Inventor of the ARM chip Stephen Furber

Few areas of electronics are untouched by the ARM chip. Now its inventor is turning to neuroscience.

Readers of a certain age will have fond memories of the BBC Micro. Purchased in bulk by UK schools in the 1980s from Acorn, it gave many their first taste of computing and set plenty of programmers on their career path. Many credit this machine for the UK’s enviable software industry.

Professor of Computer Engineering University of Manchester


  • 1978 BA in Mathematics, University of Cambridge
  • 1980 PhD in Aerodynamics, University of Cambridge
  • 1981 Completed Rolls-Royce fellowship at Emmanuel College, Cambridge


  • 1981-90 Head of advanced R&D at Acorn Computers; principal architect of BBC Micro and its successors
  • 1983-85 Designed hardware organisation and logic of ARM1 microprocessor
  • 1985-87 Designed logic for main processor of Acorn Archimedes
  • 1990 ICL professor of Computer Engineering, University of Manchester
  • 1999 Fellowship of Royal Academy of Engineering
  • 2001-04 Head of Computer Science, Manchester University
  • 2002 Fellowship of the Royal Society
  • 2005 Began Spinnaker project
  • 2007 IET Faraday Medal
  • 2008 Awarded CBE for services to computer science
  • 2010 Named Millennium Prize laureate

Q&A: Grey matter

How did you become interested in neuroscience?

It started off with an interest in trying to understand how the brain uses associative memories. Electronic associative memory is very brittle; give it exactly the right input, and you get the right output, but give it a slightly wrong input and you get nothing. It’s clear that, in biology, associations are much looser and a lot of human creativity seems to come from slightly confused associations or spotting associations that nobody else has seen.

It’s still a leap from chips to neurons.

Well, in thinking through the problem of how to build chip memories that had the sort of fuzzy capabilities humans display, I found that every line of thinking led back to reinventing neural networks in some form or another. Any way I thought about it, I ended up with something like what the rest of the world would call an artificial neuron.

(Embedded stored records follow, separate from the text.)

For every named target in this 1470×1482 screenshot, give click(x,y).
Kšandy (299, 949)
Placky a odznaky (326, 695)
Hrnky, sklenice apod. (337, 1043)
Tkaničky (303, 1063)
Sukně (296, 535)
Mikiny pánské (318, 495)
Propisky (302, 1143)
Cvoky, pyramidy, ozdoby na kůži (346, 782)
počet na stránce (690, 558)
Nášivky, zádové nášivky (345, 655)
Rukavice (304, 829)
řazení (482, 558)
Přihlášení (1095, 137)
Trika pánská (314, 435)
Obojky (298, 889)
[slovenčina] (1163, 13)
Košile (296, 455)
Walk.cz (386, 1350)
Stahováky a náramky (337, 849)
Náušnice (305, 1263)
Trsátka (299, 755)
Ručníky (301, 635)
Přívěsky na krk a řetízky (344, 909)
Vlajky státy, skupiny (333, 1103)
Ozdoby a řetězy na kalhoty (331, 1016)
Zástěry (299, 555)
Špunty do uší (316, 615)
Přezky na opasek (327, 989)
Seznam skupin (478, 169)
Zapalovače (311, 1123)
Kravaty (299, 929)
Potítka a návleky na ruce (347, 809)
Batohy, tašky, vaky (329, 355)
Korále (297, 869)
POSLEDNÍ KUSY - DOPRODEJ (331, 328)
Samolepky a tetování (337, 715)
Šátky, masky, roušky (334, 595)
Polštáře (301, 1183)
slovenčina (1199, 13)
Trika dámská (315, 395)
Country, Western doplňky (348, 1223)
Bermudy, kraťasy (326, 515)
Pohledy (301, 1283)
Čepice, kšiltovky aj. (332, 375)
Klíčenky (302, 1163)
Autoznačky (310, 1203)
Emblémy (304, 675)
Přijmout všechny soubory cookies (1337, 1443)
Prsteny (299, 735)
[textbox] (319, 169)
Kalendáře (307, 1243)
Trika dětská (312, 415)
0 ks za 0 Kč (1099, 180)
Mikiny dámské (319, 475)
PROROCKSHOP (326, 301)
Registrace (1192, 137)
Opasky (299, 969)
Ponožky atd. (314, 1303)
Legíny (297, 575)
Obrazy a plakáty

But Spinnaker goes beyond neurons.

I looked for gaps in knowledge and it seemed to be between the neuron and the whole brain. We can isolate neurons and look at them on the bench, and we can also look at activity on the macro scale with fMRI, where you can see areas of the brain — millions of neurons — light up. But, the more I thought about it, the more I became convinced the real action is between those two levels; it’s which neurons of those millions are active at any one time. You can’t see that with fMRI because the resolution’s too low and with probes in brain tissue you can’t be sure which neuron they’re looking at. But in computing you can build a model to test a hypothesis.

How do you start?

With the chip. About five years ago we came up with an architecture based on the ARM processor. We’ve now got the first test chip and have built small systems around that and designed the full chip. We hope to get that fabricated by the autumn and we’ll scale that up into systems of interesting scale.

What’s an ’interesting scale’?

We’re aiming for a machine with a million ARM processors in it. We’re doing the modelling in software, which gives us some flexibility. We can run about a thousand neuron models per processor in real time, so with the whole machine we can model a billion neurons. That’s about one per cent of a human brain. We’ll have 18 processors per chip, so 55,000 chips, and each will have 128MB of memory, so that’s 7TB.

It’s still only a fraction of the human brain.

It should be big enough to work on areas such as low-level vision. You can recognise your mother, for example, if she’s right in front of you or if she’s 20ft away and it’s very hard to programme a computer to do that. If we can understand how to do it without complex 3D trigonometric calculations, it’ll go a long way to understanding sight.

Will this also help maker better computers?

As transistors shrink, they become less controllable and less reliable, and we don’t know how to build complex electronics using unreliable components. Over a lifetime, the brain loses one per cent of its neurons. We can’t build chips that’ll work if one per cent of the components fail. But the brain does: it actually exploits the diversity of different types of cell. If we can find out something about that, that’s progress on many levels.